Electrochemical determination of aspirin using a poly(alizarin red S) modified glassy carbon electrode in pharmaceutical formulations

Aspirin (acetylsalicylic acid, ASA) is extensively used in the management of pain, inflammation, and cardiovascular diseases, making its accurate determination in pharmaceutical formulations essential for quality control and patient safety. Conventional analytical methods, including chromatography and spectrophotometry, are often expensive, time-consuming, and require complex sample preparation. Electrochemical techniques offer a rapid, sensitive, and cost-effective alternative; however, bare glassy carbon electrodes (GCEs) exhibit limited sensitivity and selectivity toward ASA, necessitating electrode surface modification.
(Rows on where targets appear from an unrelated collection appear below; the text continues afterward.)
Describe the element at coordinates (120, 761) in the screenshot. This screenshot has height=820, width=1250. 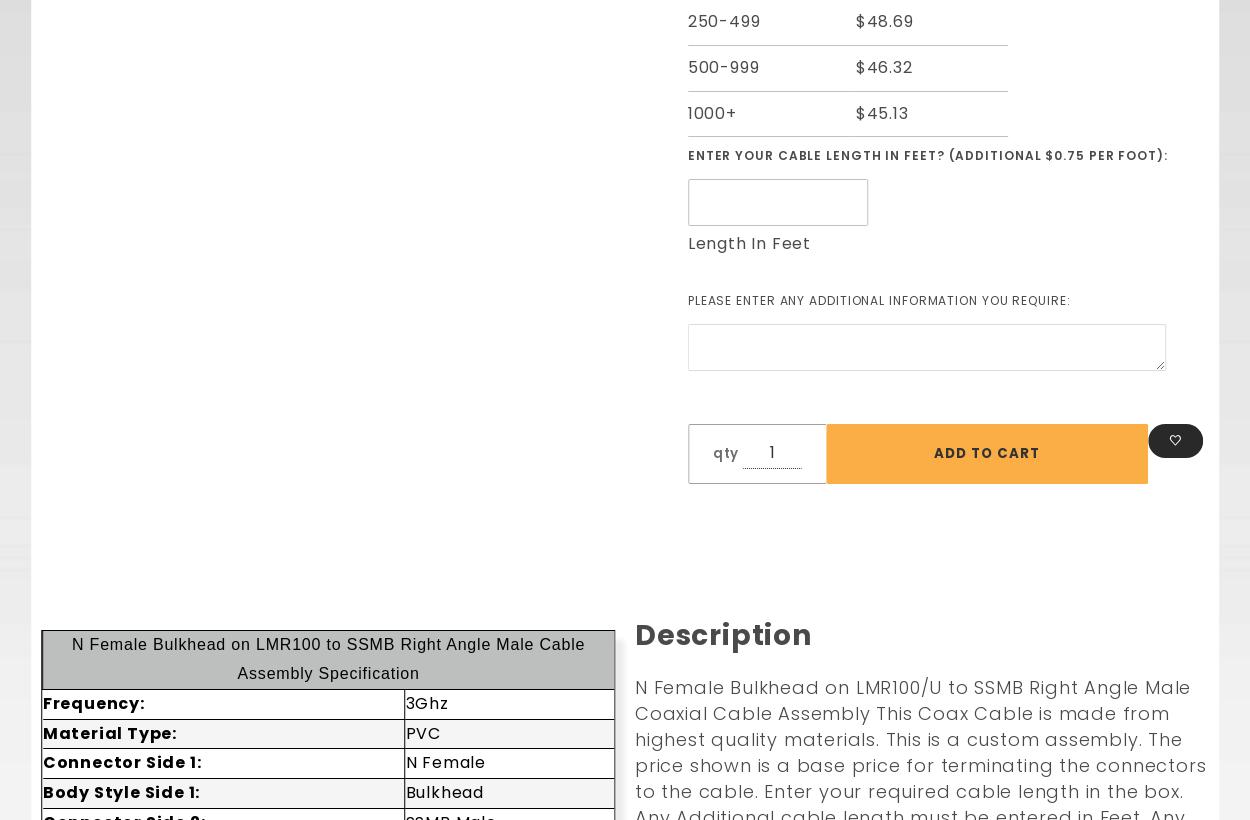
I see `'Connector Side 1:'` at that location.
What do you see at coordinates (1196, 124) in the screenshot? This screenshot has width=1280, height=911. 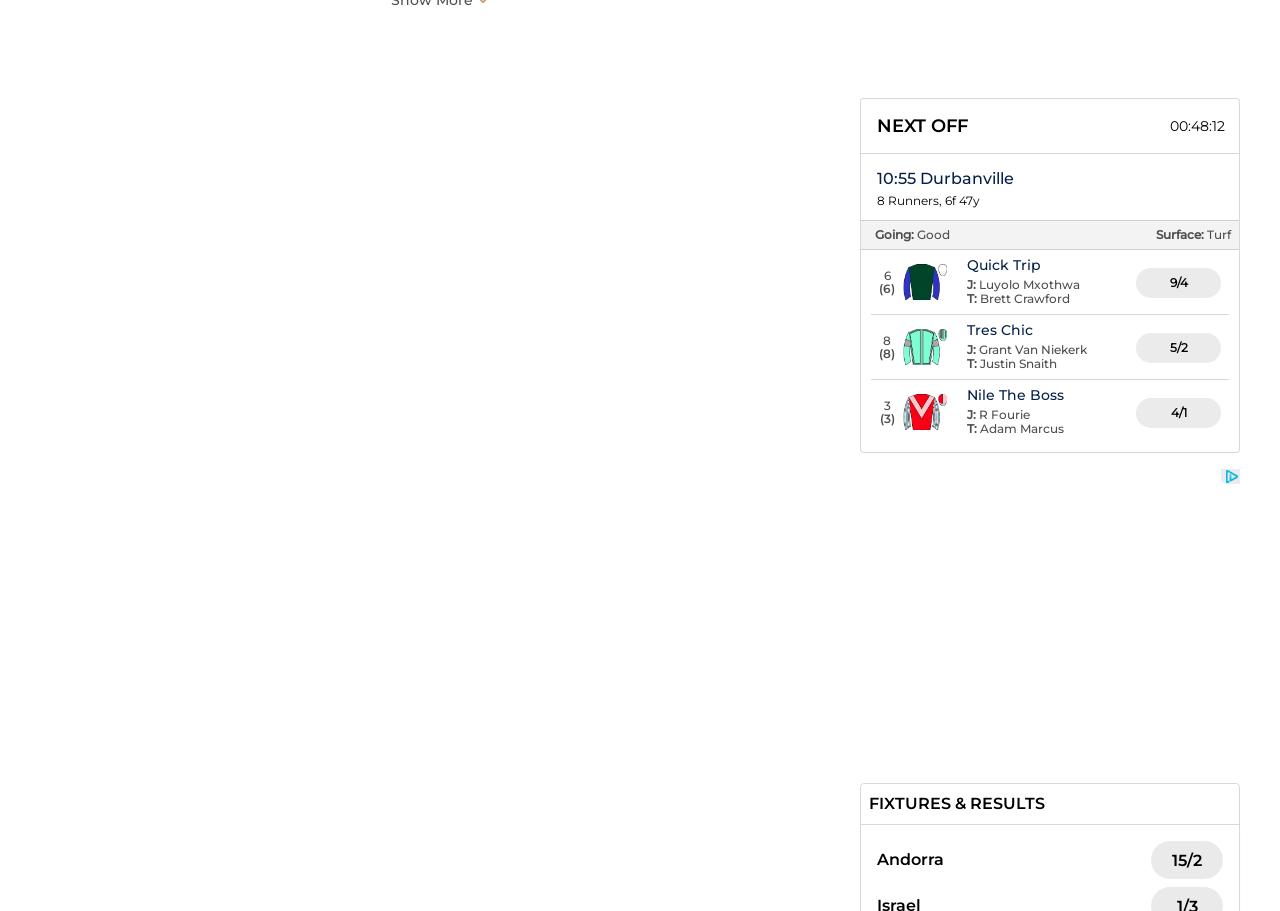 I see `'00:48:11'` at bounding box center [1196, 124].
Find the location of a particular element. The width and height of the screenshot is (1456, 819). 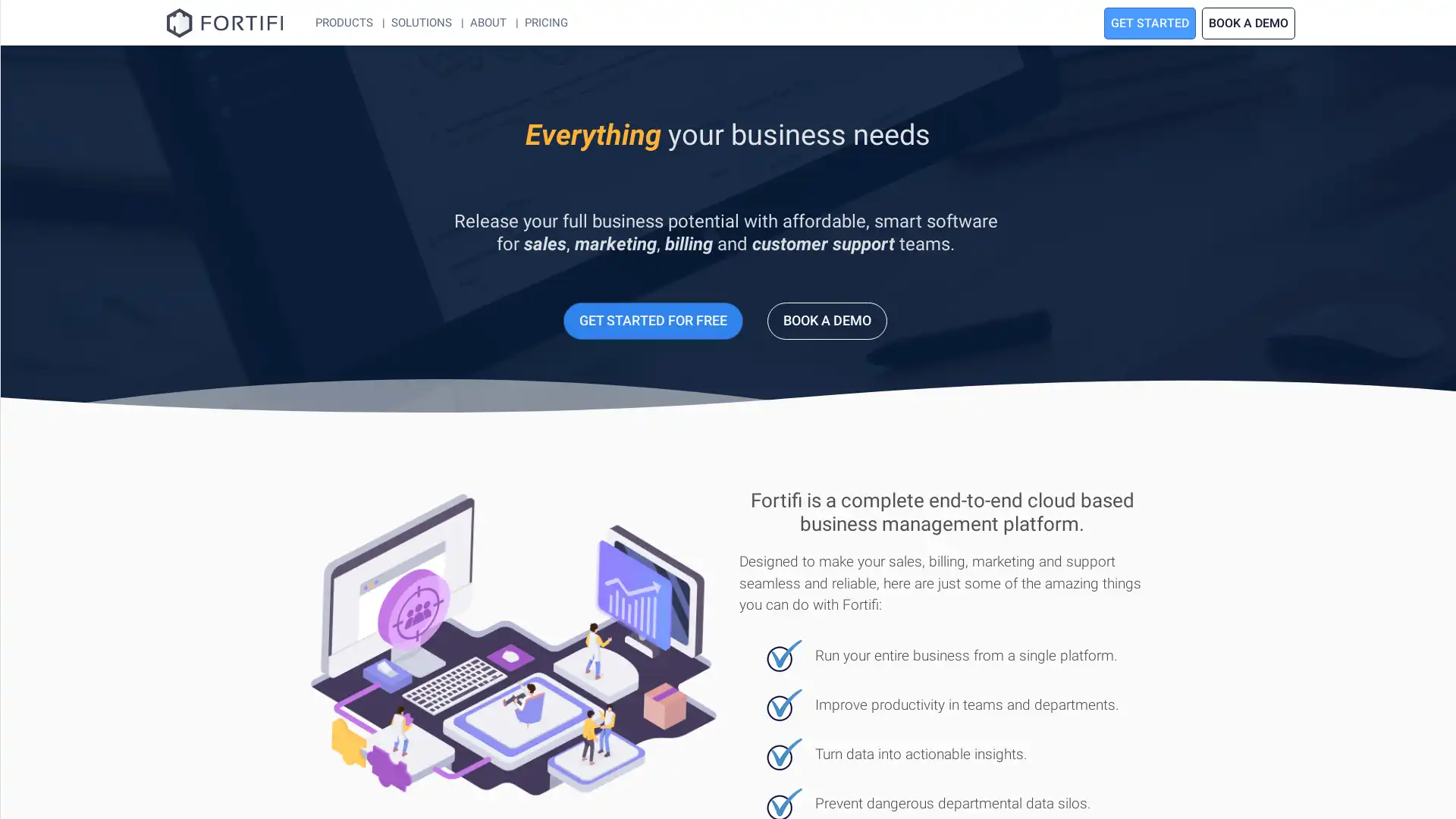

BOOK A DEMO is located at coordinates (1248, 23).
In this work, a poly(alizarin red S) modified glassy carbon electrode (poly(ARS)/GCE) was fabricated by potentiodynamic electropolymerization and characterized using cyclic voltammetry and electrochemical impedance spectroscopy. The electrochemical response of ASA was investigated under optimized conditions, and its quantitative determination was achieved using square wave voltammetry. The method was successfully applied to commercial aspirin tablets and validated through calibration, recovery, interference, and stability studies. The poly(ARS)/GCE showed markedly enhanced electrocatalytic activity toward ASA oxidation, providing a five-fold increase in effective surface area and a significant decrease in charge-transfer resistance compared with the bare GCE. Under optimal conditions (pH 6.0 PBS), the sensor exhibited a wide linear range of 0.05–300.0 μM, with a low detection limit of 2.1 nM and a quantification limit of 7.1 nM. High precision (%RSD < 4.0%), excellent selectivity against common interferents, and stable performance over ten days were achieved. Analysis of tablet samples yielded recoveries of 96.05–99.65% of labeled contents, while spike recoveries ranged from 98.60% to 99.83%. Overall, the poly(ARS)/GCE-based voltammetric sensor provides a simple, sensitive, and reliable method for aspirin determination in pharmaceutical formulations. Its superior performance is attributed to the improved surface area, conductivity, and electrocatalytic properties of the polymer film. The method is recommended for routine quality control analysis and may be extended to biological samples and other clinically important drugs using similar polymer-modified electrodes.